▸ Exercise data

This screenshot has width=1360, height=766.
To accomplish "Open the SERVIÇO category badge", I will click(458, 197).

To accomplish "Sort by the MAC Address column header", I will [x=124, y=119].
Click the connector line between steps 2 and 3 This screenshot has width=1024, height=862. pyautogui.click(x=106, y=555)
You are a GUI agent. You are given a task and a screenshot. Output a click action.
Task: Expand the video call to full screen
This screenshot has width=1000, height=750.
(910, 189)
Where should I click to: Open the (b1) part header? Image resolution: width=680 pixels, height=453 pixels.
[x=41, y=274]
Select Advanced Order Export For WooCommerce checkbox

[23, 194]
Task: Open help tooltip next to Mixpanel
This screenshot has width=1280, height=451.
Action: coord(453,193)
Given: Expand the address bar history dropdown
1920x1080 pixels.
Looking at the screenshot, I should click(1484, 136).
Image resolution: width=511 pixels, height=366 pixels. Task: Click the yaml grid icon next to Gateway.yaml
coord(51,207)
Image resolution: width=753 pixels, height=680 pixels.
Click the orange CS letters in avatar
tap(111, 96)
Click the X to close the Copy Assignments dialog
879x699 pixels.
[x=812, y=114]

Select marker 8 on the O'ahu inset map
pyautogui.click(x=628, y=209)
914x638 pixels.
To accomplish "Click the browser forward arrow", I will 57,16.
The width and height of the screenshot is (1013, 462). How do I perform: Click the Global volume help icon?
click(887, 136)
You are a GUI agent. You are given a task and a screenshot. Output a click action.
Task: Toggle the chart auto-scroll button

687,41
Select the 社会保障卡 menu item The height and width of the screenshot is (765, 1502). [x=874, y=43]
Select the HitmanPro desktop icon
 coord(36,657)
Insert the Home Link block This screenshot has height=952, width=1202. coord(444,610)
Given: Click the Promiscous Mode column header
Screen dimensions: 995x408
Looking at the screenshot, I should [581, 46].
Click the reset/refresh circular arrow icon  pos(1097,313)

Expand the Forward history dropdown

▸ Task requirements
Only a number belongs in the answer: state how many lines of the entries above hold "Expand".

▸ Response to the exercise
3